When you own a business, there are many important details that you must attend to. Taxes are one of the items that should top your list when it comes to following the rules. Filing business taxes incorrectly could create long-term problems with the Internal Revenue Service and nobody wants that.
Depending on what the structure is of the business, such as a sole proprietorship or limited liability corporation, the profits and losses will be calculated on your personal income taxes differently. Corporations pay a flat rate of 21 percent in contrast to other business types who are taxed based on their personal tax brackets and their filing status.
The good news for limited liability corporations and sole proprietorships is they can deduct a maximum of 20 percent of the business’ income if their income is no more than $157,500 for single filers. For joint filers, those who make $315,000 or less can take the deduction. This is a good way to lower your taxable income right from the start. It’s important for business owners to find and take the deductions relevant to the business to help lower your taxes overall. Tax percentages range from as low as 10 percent and as high as 37 percent based on the income for the year.

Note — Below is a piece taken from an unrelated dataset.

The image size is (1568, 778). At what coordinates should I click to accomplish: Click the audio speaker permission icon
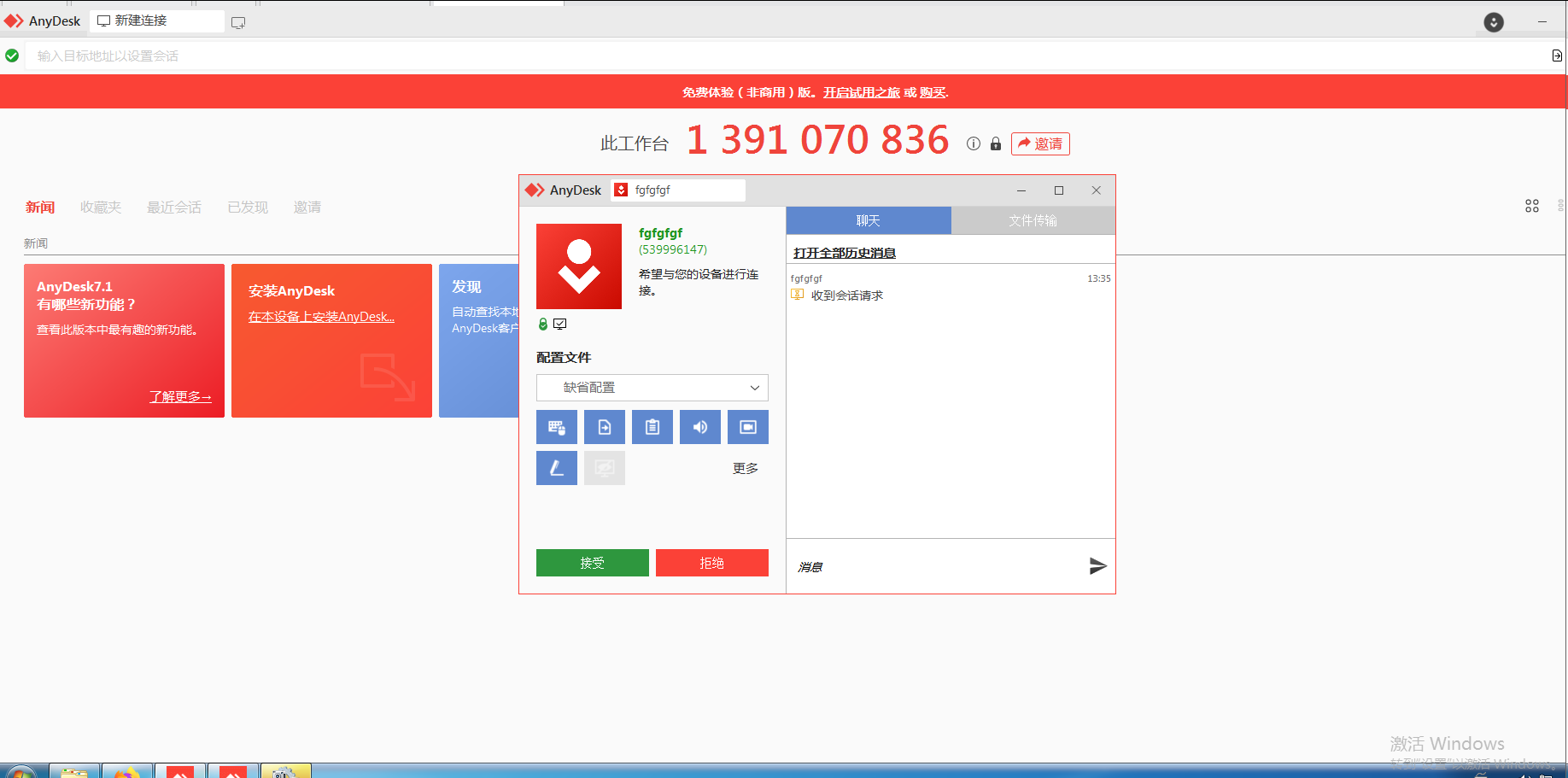point(699,427)
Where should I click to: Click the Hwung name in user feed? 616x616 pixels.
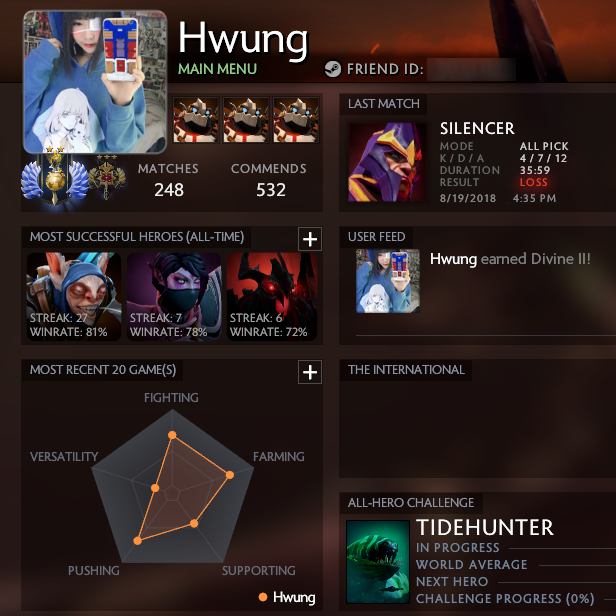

There are other taxes that a business may have to pay like employment taxes. Companies who have employees must withhold the following from employee paychecks: social security, Medicare, and unemployment taxes for both the federal and state portions. Other business taxes include sales, property, and excise depending on what kind of business it is. There are also state income taxes for businesses that vary in tax rates.
Since federal and state taxes for businesses can be complicated, many owners opt to hire a professional tax preparer instead of doing it themselves. Using a tax service saves time and money, and potentially any problems in the future.